- Opening Delimiter -

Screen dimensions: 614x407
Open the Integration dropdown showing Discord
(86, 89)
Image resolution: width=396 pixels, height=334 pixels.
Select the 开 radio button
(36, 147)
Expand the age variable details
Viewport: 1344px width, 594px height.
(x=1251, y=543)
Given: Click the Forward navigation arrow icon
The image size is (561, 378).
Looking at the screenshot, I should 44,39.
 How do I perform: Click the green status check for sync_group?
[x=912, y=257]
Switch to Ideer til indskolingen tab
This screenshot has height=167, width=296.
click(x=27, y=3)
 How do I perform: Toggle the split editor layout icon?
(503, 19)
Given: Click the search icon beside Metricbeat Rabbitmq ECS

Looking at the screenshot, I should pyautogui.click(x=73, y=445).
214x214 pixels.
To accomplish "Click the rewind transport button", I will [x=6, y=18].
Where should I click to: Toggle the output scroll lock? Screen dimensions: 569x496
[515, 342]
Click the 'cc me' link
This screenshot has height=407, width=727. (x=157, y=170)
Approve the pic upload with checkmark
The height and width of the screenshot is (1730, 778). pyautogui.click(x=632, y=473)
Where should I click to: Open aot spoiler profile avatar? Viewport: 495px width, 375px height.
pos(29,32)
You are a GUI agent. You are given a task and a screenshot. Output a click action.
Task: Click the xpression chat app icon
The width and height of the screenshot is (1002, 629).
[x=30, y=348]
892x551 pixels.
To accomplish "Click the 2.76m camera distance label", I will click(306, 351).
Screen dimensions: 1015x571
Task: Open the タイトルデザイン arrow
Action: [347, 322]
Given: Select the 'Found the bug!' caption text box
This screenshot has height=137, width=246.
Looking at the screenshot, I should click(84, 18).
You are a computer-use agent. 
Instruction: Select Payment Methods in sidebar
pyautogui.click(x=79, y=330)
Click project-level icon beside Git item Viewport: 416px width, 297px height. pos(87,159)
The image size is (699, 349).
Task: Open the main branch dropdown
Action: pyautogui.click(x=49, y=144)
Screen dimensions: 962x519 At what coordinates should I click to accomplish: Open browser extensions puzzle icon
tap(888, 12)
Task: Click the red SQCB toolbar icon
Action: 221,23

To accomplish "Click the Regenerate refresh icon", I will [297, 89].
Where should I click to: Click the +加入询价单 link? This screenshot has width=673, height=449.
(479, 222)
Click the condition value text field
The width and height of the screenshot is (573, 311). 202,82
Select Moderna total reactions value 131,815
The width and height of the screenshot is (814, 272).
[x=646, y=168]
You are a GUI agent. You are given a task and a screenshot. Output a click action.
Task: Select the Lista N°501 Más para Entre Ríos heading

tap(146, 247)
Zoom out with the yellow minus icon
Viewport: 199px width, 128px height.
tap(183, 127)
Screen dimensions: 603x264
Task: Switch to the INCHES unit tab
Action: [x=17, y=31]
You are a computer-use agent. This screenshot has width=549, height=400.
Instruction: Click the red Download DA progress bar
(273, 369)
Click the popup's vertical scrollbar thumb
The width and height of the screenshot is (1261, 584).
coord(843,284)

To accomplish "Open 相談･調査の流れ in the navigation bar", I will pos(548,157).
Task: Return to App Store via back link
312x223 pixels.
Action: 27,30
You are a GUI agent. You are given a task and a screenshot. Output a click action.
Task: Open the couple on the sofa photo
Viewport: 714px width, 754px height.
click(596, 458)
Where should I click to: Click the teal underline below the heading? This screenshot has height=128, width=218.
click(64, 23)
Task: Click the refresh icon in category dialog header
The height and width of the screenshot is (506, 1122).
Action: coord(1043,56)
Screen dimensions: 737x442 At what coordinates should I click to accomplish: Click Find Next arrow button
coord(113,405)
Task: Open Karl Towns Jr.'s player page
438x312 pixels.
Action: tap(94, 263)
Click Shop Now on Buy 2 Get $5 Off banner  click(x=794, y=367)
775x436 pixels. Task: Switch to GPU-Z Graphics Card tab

- Closing Delimiter -

__Try it__.
From the records above, reproduce exactly the lines from the one with "The width and height of the screenshot is (814, 272)." to the one with "Zoom out with the yellow minus icon", both included, and no others.

__Answer to the problem__.
The width and height of the screenshot is (814, 272).
[x=646, y=168]
You are a GUI agent. You are given a task and a screenshot. Output a click action.
Task: Select the Lista N°501 Más para Entre Ríos heading

tap(146, 247)
Zoom out with the yellow minus icon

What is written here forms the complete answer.